The Dresden Spatial Navigation Task (DSNT) is a computer-based virtual reality adaptation of the classical Morris water maze task. Our aim is to establish the DSNT as a flexible and easy-to-use tool allowing efficient back-to-back analyses of spatial learning processes in animal models and the clinic. This is based on using parameters that with regard to their conceptualization are nearly identical and address highly similar aspects of learning and memory in the physical water maze for animals as well as in its virtual counterpart for humans. Analysis of navigation performance is based on time-tagged xy-coordinates representing the moving path of a given subject for a respective trial. Aside the classical water maze measures (latency, path length, etc.) a number of new quantitative and qualitative parameters can be derived using Matlab, R, and Python-based scripting: number and position of repeatedly used landmarks, preferred heading directions, decision points, or main search strategy applied. Beyond greater effect sizes for classical parameters, the DSNT allows the identification of more specific learning deficits in a complex spatial learning challenge. In a first study we found a high sensitivity of the DSNT in discriminating MCI from early AD patients in terms of overall spatial learning performance as well as of performance in parameters specific to acquisition and integration of spatial information.

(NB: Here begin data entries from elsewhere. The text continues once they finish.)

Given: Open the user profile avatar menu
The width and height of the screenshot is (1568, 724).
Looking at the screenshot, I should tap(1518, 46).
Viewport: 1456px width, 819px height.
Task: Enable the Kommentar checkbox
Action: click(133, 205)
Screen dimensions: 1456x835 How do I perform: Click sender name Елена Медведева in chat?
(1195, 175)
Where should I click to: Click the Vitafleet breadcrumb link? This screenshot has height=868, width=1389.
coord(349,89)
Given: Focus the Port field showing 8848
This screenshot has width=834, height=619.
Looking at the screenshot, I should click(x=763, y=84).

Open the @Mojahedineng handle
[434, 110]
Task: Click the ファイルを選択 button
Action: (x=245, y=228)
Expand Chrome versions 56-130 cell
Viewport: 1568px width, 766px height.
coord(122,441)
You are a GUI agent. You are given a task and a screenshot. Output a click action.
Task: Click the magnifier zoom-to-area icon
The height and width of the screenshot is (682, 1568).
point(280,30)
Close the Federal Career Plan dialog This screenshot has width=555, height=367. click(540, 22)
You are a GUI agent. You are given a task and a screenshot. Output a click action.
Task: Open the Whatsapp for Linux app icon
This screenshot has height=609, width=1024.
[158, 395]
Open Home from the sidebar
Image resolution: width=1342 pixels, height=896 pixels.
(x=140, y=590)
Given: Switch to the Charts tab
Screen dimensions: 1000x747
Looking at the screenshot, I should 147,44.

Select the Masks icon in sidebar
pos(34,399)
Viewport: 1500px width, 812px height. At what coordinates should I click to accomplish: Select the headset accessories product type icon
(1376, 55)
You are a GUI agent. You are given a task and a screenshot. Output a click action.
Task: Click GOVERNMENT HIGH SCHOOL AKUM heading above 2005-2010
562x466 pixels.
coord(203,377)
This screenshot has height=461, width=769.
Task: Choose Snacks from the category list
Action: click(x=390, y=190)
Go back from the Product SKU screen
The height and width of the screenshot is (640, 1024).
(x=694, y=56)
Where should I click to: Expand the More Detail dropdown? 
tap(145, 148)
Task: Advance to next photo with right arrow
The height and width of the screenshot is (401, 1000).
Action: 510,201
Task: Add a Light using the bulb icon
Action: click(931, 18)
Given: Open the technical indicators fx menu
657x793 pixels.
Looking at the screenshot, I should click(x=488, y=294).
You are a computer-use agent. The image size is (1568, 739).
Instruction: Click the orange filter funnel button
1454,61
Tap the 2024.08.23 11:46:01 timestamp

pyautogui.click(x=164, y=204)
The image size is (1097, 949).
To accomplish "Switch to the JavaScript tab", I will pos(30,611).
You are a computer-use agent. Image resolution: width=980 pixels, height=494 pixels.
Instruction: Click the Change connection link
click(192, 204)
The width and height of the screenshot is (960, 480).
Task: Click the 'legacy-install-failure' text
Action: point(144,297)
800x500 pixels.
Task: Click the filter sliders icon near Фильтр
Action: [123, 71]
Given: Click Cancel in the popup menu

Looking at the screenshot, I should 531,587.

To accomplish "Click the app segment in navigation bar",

2. Role of region-specific neurotransmitter systems in mediating the reversal-phenotype after ablation of adult neurogenesis.
Learning the water maze task represents a complex challenge and the hippocampus is just a part of a network of structures such as ventral striatum, nucleus accumbens, thalamus, and orbitofrontal cortex that all together control the overall behavioral strategy, how relevant information is acquired into a representation, and how that representation is used for achieving the goal.
Measuring region-specific transmitter contents at different phases of the water maze task and combining the results with behavioral parameters into structural equation models dissect the dynamic and systematic relations in neurotransmitter (and metabolite) levels with the behavioral responses observed. Insight into how transmitter activity in defined brain structures corresponds to specific behavioral states and under different experimental conditions provides valuable information for understanding the roots of cerebral plasticity in the adult human brain.
3. Deciphering acquisition and expression of individual spatial knowledge using Markov chains.
Spatial learning essentially means to associate specific contexts with meaning that can be expressed as moving on, turn in a certain direction, or press a button. Since each human and each animal tested represents an individual agent, we observe highly individual movement trajectories, providing (or preventing) specific experiences to be made, thus forming an individual learning biography. While for some subjects tested a group of landmarks is recognized as salient they will gain no or only low relevance for other subjects. In the first case, the landmarks will likely be part of a representation while in the latter landmarks might be encoded –if at all– only implicitly. Quantifying how differentiated a subject interacts with spatially specific contexts in a previously unknown (and meaningless) environment during and after a given number of acquisition trials provides a sensitive and specific measure of how spatial knowledge is acquired and used in different contexts.
In this project we use a high-dimensional Markov chain approach to describe an individual’s cognitive map used for complex behavior such as spatial navigation. This allows a non-invasive but still extremely specific assessment of how spatial information is acquired, integrated, and used. A particular strength of the described method lies in the fact that it yields the same kind of output metric for human and animal subjects, further strengthening our translational approach.